» Task: Quote the following lines exactly as they appear.

» Available records:
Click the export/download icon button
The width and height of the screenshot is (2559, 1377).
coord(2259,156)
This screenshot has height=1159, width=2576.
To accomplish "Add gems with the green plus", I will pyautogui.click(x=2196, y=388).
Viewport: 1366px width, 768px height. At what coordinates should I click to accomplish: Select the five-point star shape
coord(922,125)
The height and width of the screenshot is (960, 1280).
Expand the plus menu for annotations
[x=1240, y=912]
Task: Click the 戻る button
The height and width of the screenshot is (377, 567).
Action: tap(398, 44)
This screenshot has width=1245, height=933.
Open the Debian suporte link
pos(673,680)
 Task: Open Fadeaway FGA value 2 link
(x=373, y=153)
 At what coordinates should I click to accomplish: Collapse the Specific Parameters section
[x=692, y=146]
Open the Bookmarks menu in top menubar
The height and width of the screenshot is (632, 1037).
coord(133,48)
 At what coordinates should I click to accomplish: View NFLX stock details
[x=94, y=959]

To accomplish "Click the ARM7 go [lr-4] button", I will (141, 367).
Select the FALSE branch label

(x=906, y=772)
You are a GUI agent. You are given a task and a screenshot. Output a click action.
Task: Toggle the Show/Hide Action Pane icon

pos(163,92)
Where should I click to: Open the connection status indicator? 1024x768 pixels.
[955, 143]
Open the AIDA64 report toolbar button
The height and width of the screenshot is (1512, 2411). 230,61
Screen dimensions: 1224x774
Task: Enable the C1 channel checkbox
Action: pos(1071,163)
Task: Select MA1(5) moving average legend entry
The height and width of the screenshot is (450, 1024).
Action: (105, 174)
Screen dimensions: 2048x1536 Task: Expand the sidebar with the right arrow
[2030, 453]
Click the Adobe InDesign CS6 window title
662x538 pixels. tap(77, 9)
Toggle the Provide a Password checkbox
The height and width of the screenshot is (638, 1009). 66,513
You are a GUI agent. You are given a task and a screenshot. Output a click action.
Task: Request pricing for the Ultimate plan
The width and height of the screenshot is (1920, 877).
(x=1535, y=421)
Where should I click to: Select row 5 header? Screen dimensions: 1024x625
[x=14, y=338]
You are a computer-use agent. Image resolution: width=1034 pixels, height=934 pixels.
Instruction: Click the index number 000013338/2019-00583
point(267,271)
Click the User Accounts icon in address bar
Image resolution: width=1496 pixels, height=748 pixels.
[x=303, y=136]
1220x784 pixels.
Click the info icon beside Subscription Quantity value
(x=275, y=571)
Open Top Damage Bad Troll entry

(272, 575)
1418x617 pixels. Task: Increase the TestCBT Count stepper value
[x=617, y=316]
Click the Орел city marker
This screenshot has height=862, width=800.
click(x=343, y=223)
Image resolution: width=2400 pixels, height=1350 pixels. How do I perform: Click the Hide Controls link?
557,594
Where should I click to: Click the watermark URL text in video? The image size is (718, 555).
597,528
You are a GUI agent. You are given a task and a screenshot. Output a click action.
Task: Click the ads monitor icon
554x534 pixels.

» Full output:
Click the export/download icon button
The width and height of the screenshot is (2559, 1377).
coord(2259,156)
This screenshot has height=1159, width=2576.
To accomplish "Add gems with the green plus", I will pyautogui.click(x=2196, y=388).
Viewport: 1366px width, 768px height. At what coordinates should I click to accomplish: Select the five-point star shape
coord(922,125)
The height and width of the screenshot is (960, 1280).
Expand the plus menu for annotations
[x=1240, y=912]
Task: Click the 戻る button
The height and width of the screenshot is (377, 567).
Action: tap(398, 44)
This screenshot has width=1245, height=933.
Open the Debian suporte link
pos(673,680)
 Task: Open Fadeaway FGA value 2 link
(x=373, y=153)
 At what coordinates should I click to accomplish: Collapse the Specific Parameters section
[x=692, y=146]
Open the Bookmarks menu in top menubar
The height and width of the screenshot is (632, 1037).
coord(133,48)
 At what coordinates should I click to accomplish: View NFLX stock details
[x=94, y=959]

To accomplish "Click the ARM7 go [lr-4] button", I will (141, 367).
Select the FALSE branch label

(x=906, y=772)
You are a GUI agent. You are given a task and a screenshot. Output a click action.
Task: Toggle the Show/Hide Action Pane icon

pos(163,92)
Where should I click to: Open the connection status indicator? 1024x768 pixels.
[955, 143]
Open the AIDA64 report toolbar button
The height and width of the screenshot is (1512, 2411). 230,61
Screen dimensions: 1224x774
Task: Enable the C1 channel checkbox
Action: pos(1071,163)
Task: Select MA1(5) moving average legend entry
The height and width of the screenshot is (450, 1024).
Action: (105, 174)
Screen dimensions: 2048x1536 Task: Expand the sidebar with the right arrow
[2030, 453]
Click the Adobe InDesign CS6 window title
662x538 pixels. tap(77, 9)
Toggle the Provide a Password checkbox
The height and width of the screenshot is (638, 1009). 66,513
You are a GUI agent. You are given a task and a screenshot. Output a click action.
Task: Request pricing for the Ultimate plan
The width and height of the screenshot is (1920, 877).
(x=1535, y=421)
Where should I click to: Select row 5 header? Screen dimensions: 1024x625
[x=14, y=338]
You are a computer-use agent. Image resolution: width=1034 pixels, height=934 pixels.
Instruction: Click the index number 000013338/2019-00583
point(267,271)
Click the User Accounts icon in address bar
Image resolution: width=1496 pixels, height=748 pixels.
[x=303, y=136]
1220x784 pixels.
Click the info icon beside Subscription Quantity value
(x=275, y=571)
Open Top Damage Bad Troll entry

(272, 575)
1418x617 pixels. Task: Increase the TestCBT Count stepper value
[x=617, y=316]
Click the Орел city marker
This screenshot has height=862, width=800.
click(x=343, y=223)
Image resolution: width=2400 pixels, height=1350 pixels. How do I perform: Click the Hide Controls link?
557,594
Where should I click to: Click the watermark URL text in video? The image size is (718, 555).
597,528
You are a GUI agent. You are given a task and a screenshot. Output a click action.
Task: Click the ads monitor icon
554x534 pixels.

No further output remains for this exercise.